Snapshot-at-fan-out: the set of subscribers that must resolve a given
event is frozen at the moment the event is broadcast. A subscriber that
joins after the event was dispatched is not added to that event’s pending
set.
Per-event ack timeout: if a subscriber has not finished processing an
event within the ack timeout (default 5 minutes, configurable via the
[triggerer] shared_stream_ack_timeout config option) — it is still on
the event, or some of its derived trigger events were never confirmed
persisted — the manager force-fails that subscriber’s trigger. Other
subscribers are not affected; once they resolve, the producer advances
normally. The ack timeout is a manager-level safety net and does not
replace any native broker session or visibility timeout.
From the subscriber’s perspective the force-fail surfaces as an AckTimeout
(importable from airflow.triggers.shared_stream) raised by the
shared_stream iterator inside filter_shared_stream. Letting it propagate
is fine — the trigger fails through the standard trigger-failure path; catch it
only if the subscriber needs to run cleanup before failing.
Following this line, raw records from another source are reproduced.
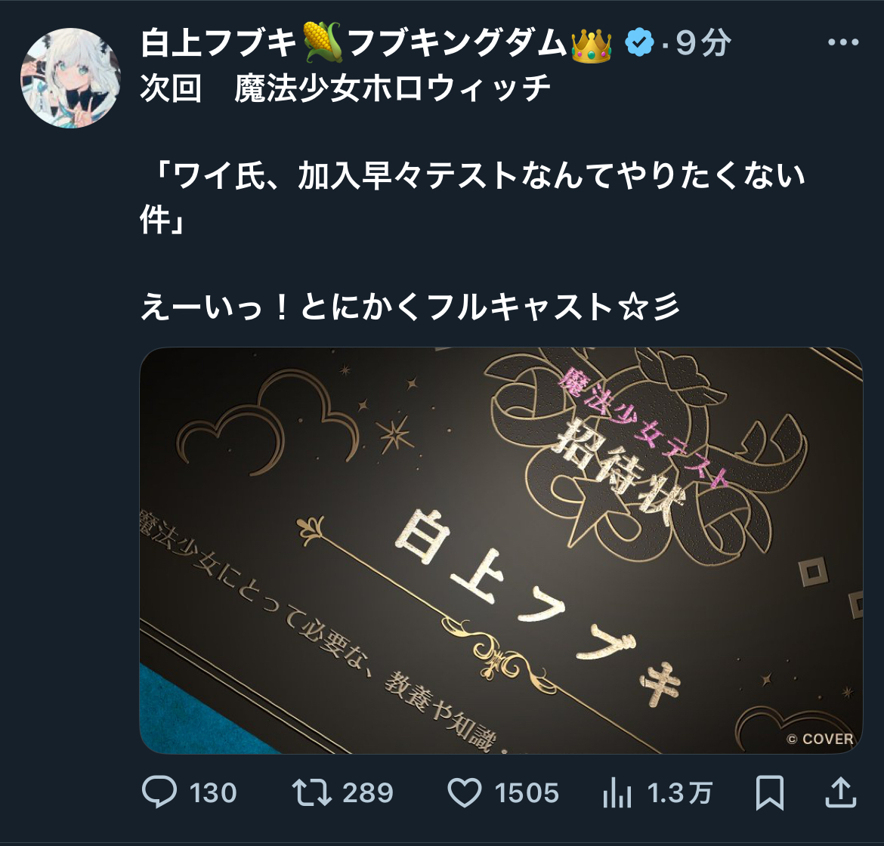Bookmark this post
This screenshot has height=846, width=884.
tap(770, 792)
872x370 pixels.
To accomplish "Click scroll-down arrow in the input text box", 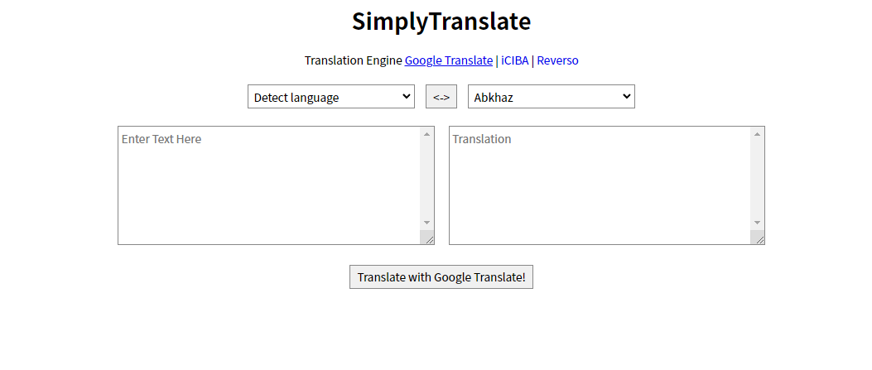I will pos(427,223).
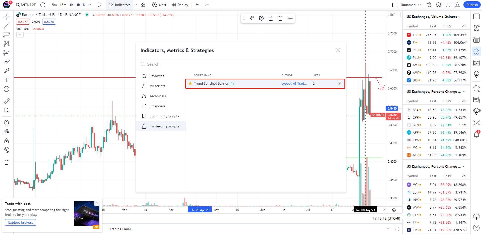Image resolution: width=482 pixels, height=234 pixels.
Task: Toggle the Trend Sentinel Barrier favorite star
Action: [190, 83]

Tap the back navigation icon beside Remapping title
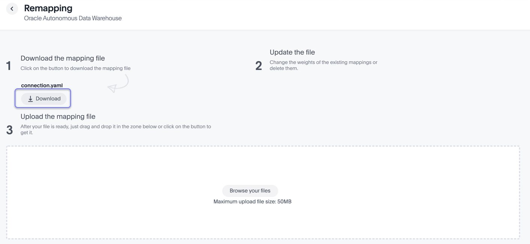tap(12, 8)
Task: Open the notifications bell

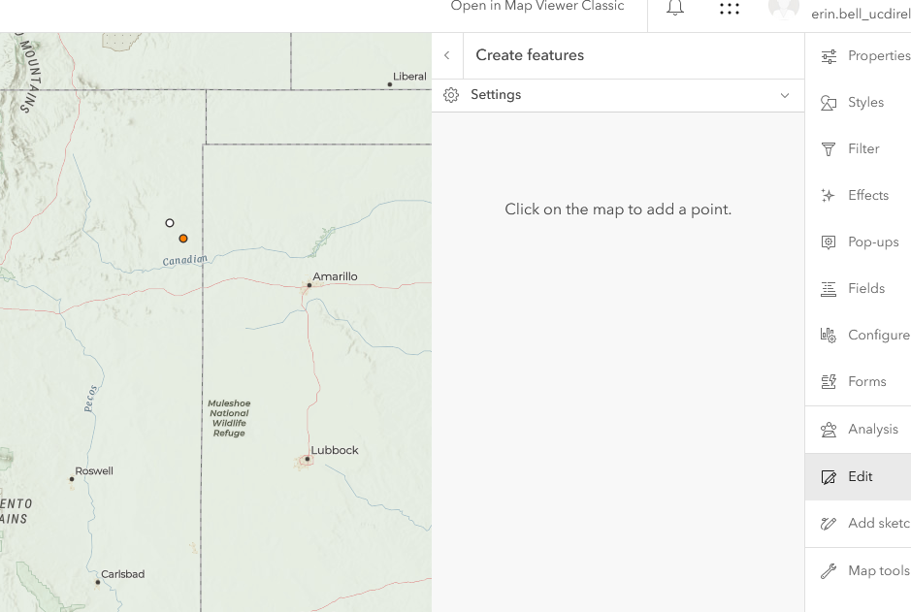Action: coord(675,8)
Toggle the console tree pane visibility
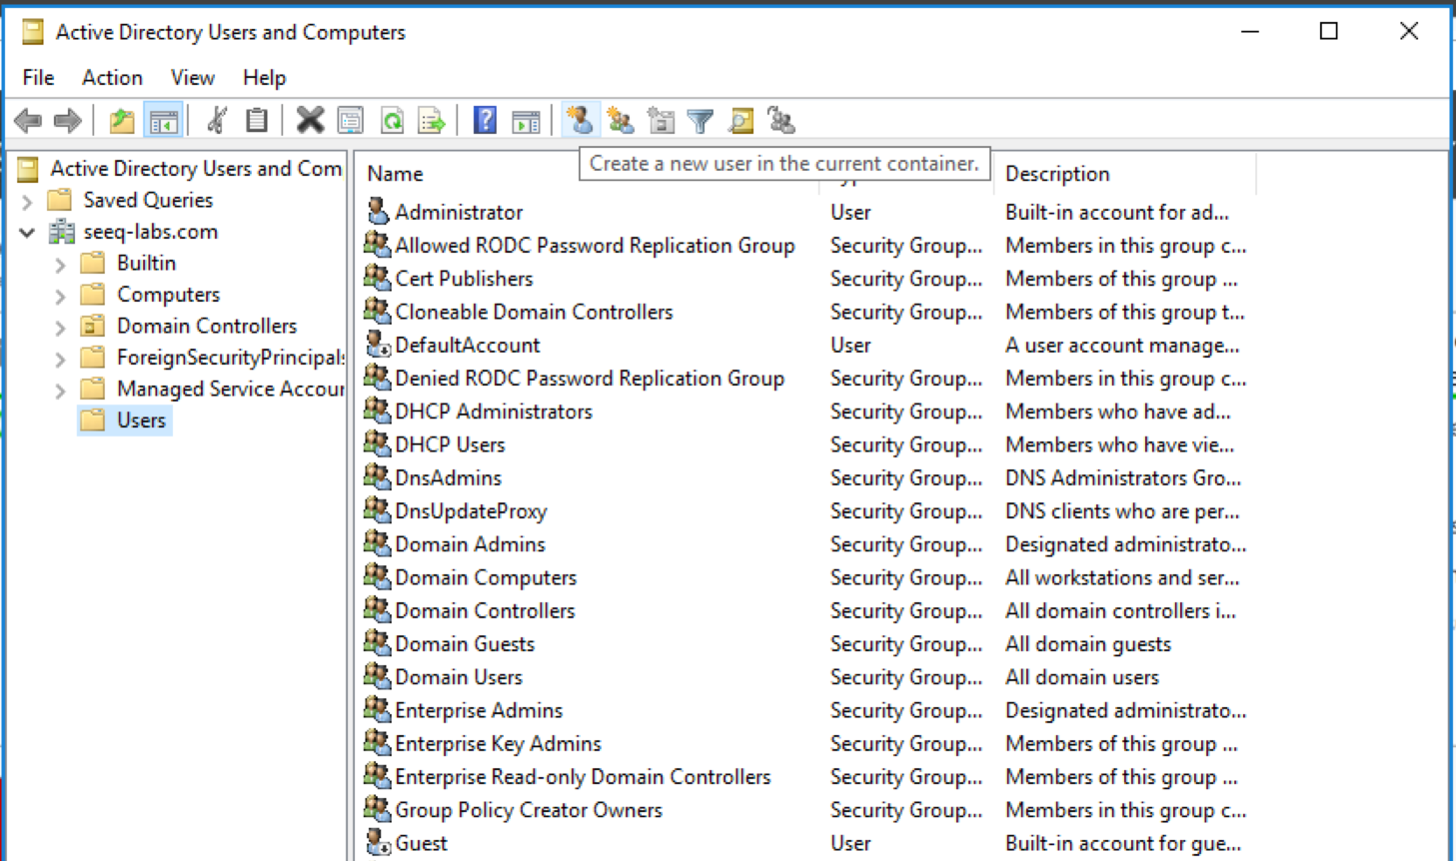Viewport: 1456px width, 861px height. [164, 120]
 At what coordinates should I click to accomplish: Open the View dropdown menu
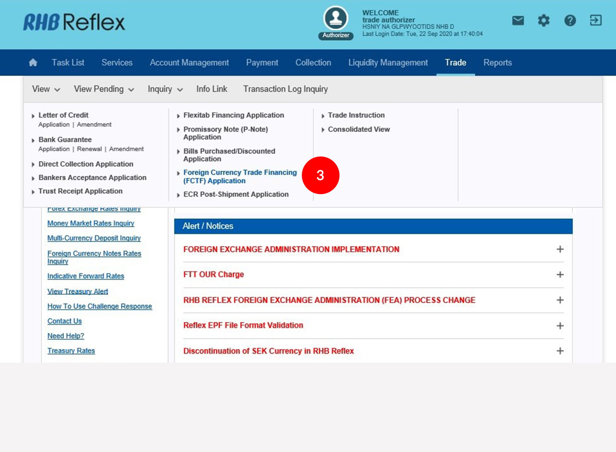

Triggerer restart: resolution state lives in memory only. After a
triggerer restart, the broker redelivers messages that were never
advanced. Subscribers must therefore be idempotent.
When multiple triggers sharing the same key restart together, the first
to re-subscribe creates a fresh group and polling starts immediately.
Triggers that re-subscribe later join as late subscribers (outside the
snapshot of any already-broadcast event), so they may miss events
committed in the window between the first subscription and their own.
Set [triggerer] shared_stream_cohort_grace_period to a positive
number of seconds (e.g. 2.0) to delay the start of polling after a
new group is created, giving concurrent re-subscriptions time to join
before any event is broadcast. This is a best-effort window — it reduces
but does not eliminate the risk of a slow-rejoining trigger missing
events.
Durability: the broker advance is gated on persistence. A subscriber’s
resolution completes only after every TriggerEvent it derived from the
event has been stored in the metadata database; the confirmation reaches
the trigger runner on the next state sync, typically within a second or
two. If the confirmation never arrives — the triggerer crashed, or the
event could not be persisted — the ack timeout fails the event, the
producer does not commit, and the broker redelivers. A failure can
therefore cause duplicate delivery but never a lost event; idempotent
subscribers absorb the duplicates. The same trade-off applies when a
group stops while events are still awaiting confirmation (for example,
the last subscriber unsubscribes right after producing an event): the
pending advances are abandoned and the broker redelivers those events.
``shared_stream_subscriber_queue_size`` in ack mode: the config bound
still governs unprocessed raw events per subscriber. The manager does
not wait for outstanding resolutions before pulling the next upstream
event; back-pressure is queue-bound — a subscriber whose queue is full is
force-failed. The queue primarily guards against burst delivery before a
subscriber’s filter runs. Broker advances, by contrast, are dispatched in
order within each lane: an event with pending subscribers delays the
advance of every later event in the same lane — resolved events behind it
accumulate into the next batch — with the ack timeout bounding that wait.